Herbert wrote to WGBH-TV's "This Old House" to nominate 18 Felt St. as a candidate for renovation this coming season. As of yesterday, she had not received a response.

Although preservationists would like to see a barn/carriage house on the property also saved, the developer has not made that commitment.

"If somebody comes along to buy the house and to move the barn, I don't think (the developer) would stand in the way at all, but he's not agreeing to that as a condition of the (Board of Appeal) approval," Grover said.

The attorney confirmed his client's pledge to save a large copper beech and other trees on the property.

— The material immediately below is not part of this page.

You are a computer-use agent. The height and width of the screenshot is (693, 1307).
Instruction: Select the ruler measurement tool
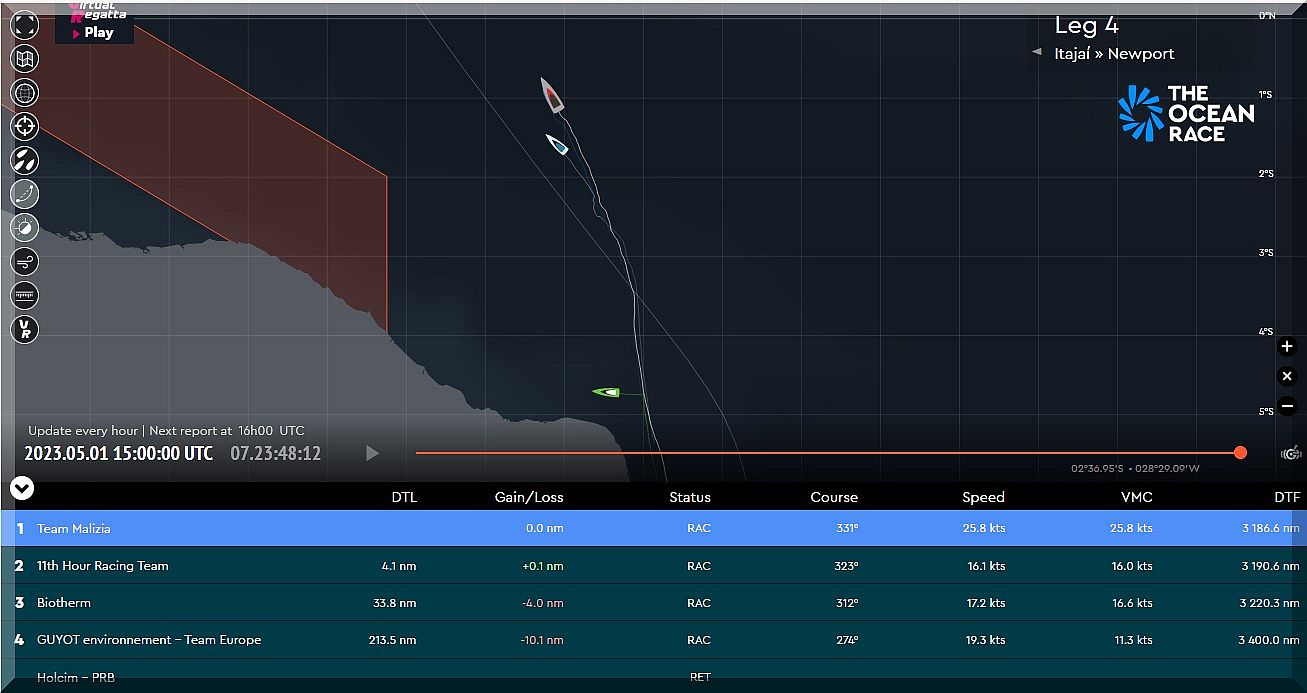(x=24, y=296)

The Ropes estate, which had been in the Ropes family more than 110 years, once was a large property that stretched nearly to the North River. Over the years, pieces of the land were sold off to build other homes in the neighborhood. In recent years, the historic Ropes property has fallen into disrepair. All that remain today are a rundown house, a garage and an old barn.

In the end, ICECAT realized this would be a hard project to get approved if demolition were part of the plan.

"He's a businessman," Grover said of the lead developer. "Based on the reaction he got, I think he realized if he was going to get the approval he was looking for, he needed to compromise on that point."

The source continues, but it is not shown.